Materials provided:
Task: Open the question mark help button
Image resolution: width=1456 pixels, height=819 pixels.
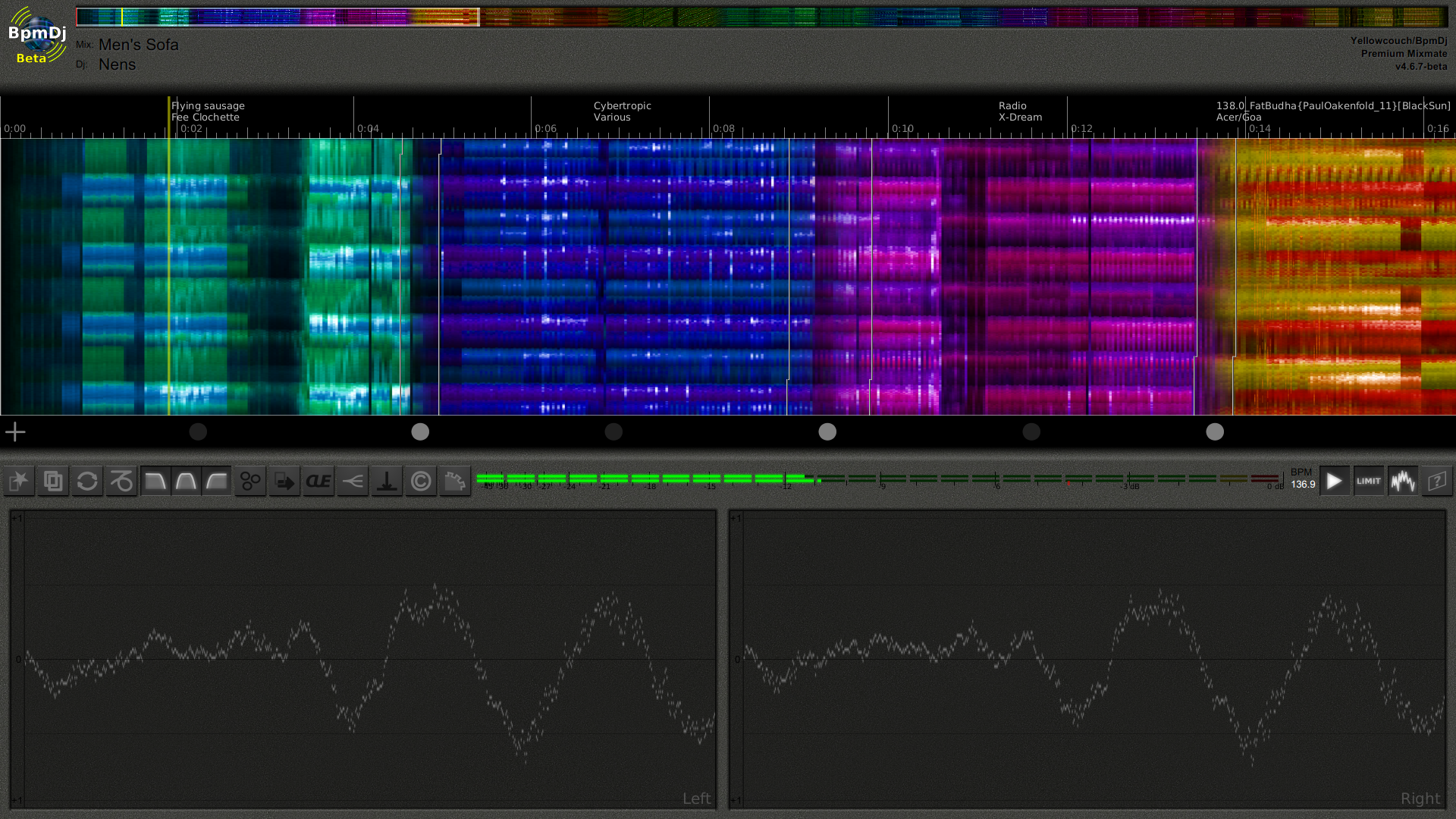Action: click(x=1436, y=481)
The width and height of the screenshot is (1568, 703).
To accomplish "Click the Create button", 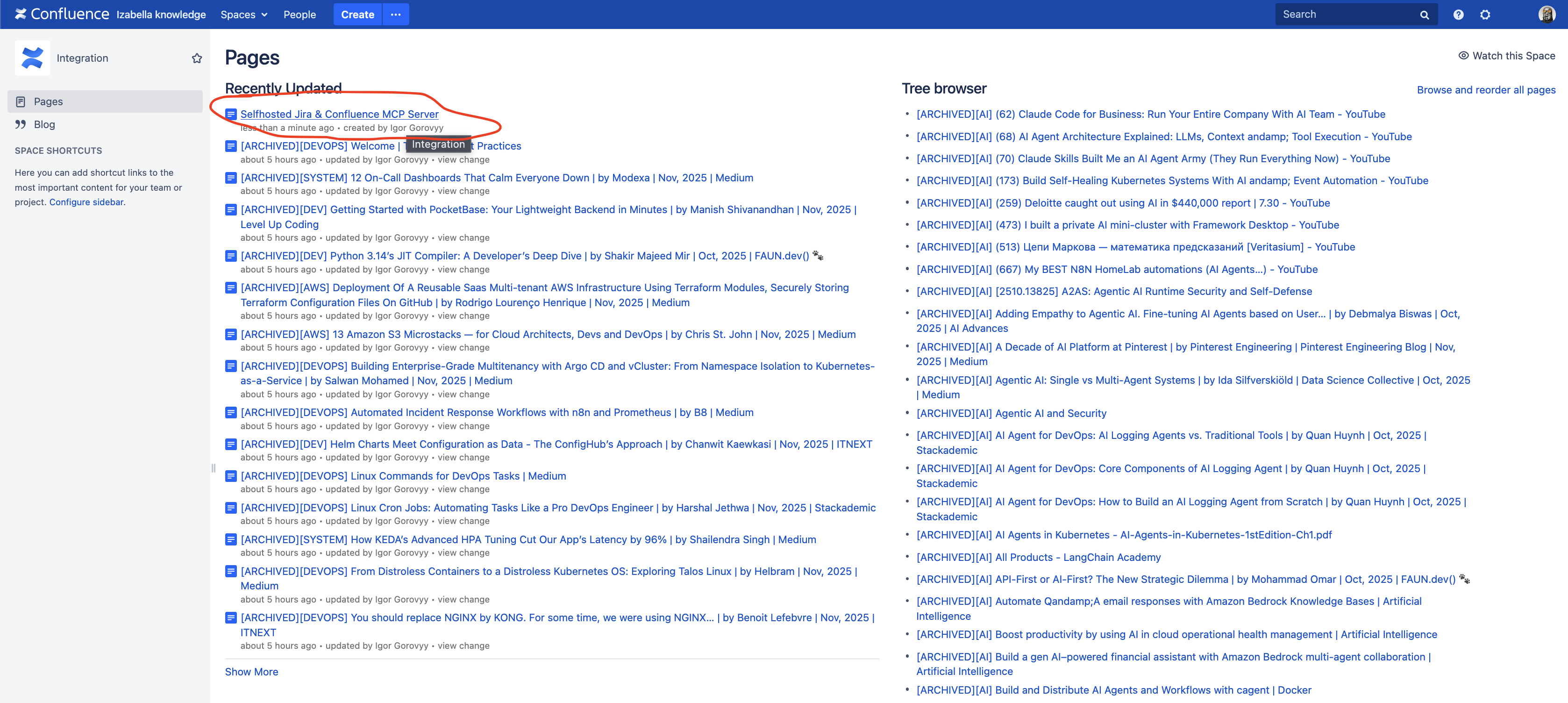I will tap(357, 14).
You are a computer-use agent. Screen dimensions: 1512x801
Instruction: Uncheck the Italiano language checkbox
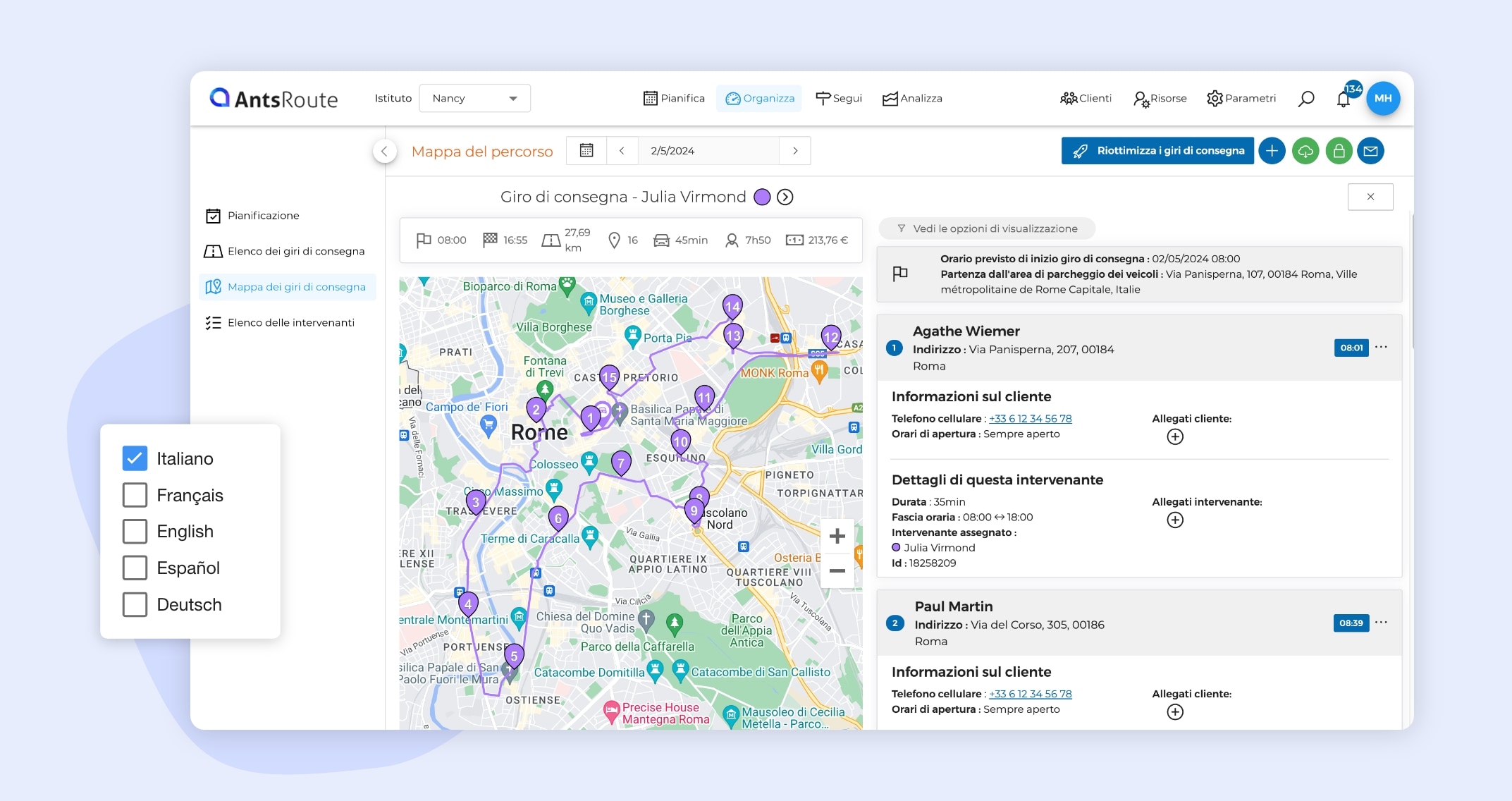(x=135, y=458)
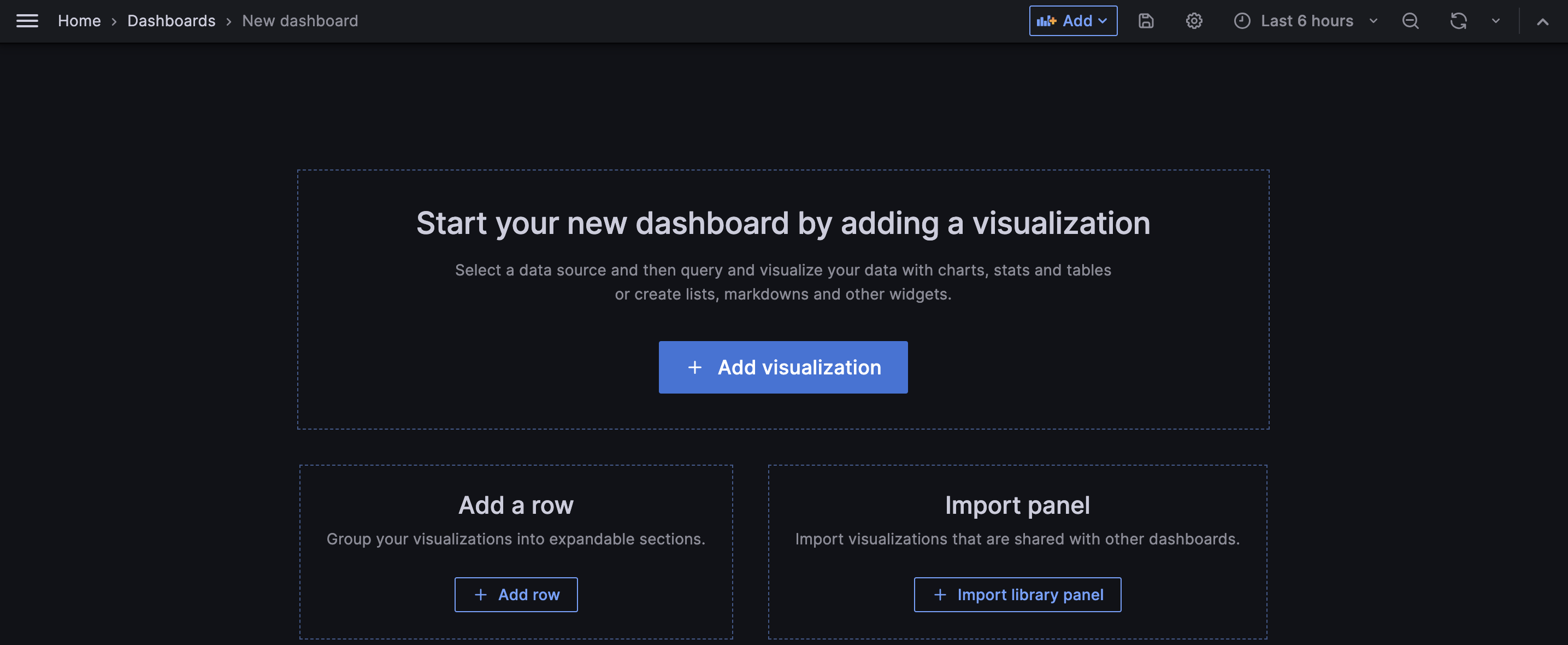Click the plus icon inside Add visualization

point(695,367)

What you should do:
The final stretch of the data, from the line with "Instruction: Uncheck the" through its last line, is to be retyped exactly; pictures are not part of the copy.

Written response:
Instruction: Uncheck the Italiano language checkbox
(x=135, y=458)
Click the plus icon inside Add visualization

point(695,367)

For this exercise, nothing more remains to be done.